[start of Working data]

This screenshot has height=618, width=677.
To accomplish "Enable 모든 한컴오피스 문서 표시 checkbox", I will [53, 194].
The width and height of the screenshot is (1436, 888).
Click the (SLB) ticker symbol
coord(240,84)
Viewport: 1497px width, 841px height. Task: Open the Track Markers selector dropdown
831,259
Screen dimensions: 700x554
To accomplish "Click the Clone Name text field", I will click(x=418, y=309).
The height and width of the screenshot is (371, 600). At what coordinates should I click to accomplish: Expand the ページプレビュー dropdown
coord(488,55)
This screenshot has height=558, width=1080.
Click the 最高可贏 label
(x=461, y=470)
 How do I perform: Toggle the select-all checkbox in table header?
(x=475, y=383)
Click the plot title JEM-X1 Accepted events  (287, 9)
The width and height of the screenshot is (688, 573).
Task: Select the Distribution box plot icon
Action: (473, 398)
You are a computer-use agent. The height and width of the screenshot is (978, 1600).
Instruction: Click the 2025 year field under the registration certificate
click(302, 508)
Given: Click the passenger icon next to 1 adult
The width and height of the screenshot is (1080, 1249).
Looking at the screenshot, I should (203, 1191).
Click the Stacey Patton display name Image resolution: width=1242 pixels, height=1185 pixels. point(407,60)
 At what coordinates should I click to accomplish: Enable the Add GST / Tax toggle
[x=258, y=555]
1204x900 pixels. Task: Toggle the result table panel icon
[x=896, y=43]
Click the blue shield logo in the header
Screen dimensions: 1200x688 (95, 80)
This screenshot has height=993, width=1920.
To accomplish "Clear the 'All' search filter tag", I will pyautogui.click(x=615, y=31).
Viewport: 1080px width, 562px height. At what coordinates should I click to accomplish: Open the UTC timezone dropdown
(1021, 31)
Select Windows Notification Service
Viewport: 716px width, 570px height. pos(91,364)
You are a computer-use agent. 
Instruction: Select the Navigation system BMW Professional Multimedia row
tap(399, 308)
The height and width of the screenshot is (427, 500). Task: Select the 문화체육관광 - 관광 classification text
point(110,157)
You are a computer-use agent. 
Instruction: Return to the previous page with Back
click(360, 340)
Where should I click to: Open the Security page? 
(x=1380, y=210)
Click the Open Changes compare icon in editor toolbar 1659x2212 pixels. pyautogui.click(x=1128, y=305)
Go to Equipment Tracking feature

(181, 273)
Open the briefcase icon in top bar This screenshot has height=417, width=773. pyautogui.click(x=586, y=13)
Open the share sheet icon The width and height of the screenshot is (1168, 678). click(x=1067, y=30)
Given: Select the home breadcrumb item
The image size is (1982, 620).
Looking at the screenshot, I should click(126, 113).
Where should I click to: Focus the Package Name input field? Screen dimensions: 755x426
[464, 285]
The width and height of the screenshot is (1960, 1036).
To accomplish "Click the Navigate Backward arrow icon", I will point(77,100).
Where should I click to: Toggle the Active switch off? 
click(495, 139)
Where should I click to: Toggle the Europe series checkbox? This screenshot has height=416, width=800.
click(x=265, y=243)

[end of Working data]

= What to produce =
Please put into a numbered list the part of the records above that opens with the line containing "Viewport: 1497px width, 841px" and closes with the line containing "(x=475, y=383)", leaving out blank lines.

= Task response =
1. Viewport: 1497px width, 841px height. Task: Open the Track Markers selector dropdown
2. 831,259
3. Screen dimensions: 700x554
4. To accomplish "Click the Clone Name text field", I will click(x=418, y=309).
5. The height and width of the screenshot is (371, 600). At what coordinates should I click to accomplish: Expand the ページプレビュー dropdown
6. coord(488,55)
7. This screenshot has height=558, width=1080.
8. Click the 最高可贏 label
9. (x=461, y=470)
10.  How do I perform: Toggle the select-all checkbox in table header?
11. (x=475, y=383)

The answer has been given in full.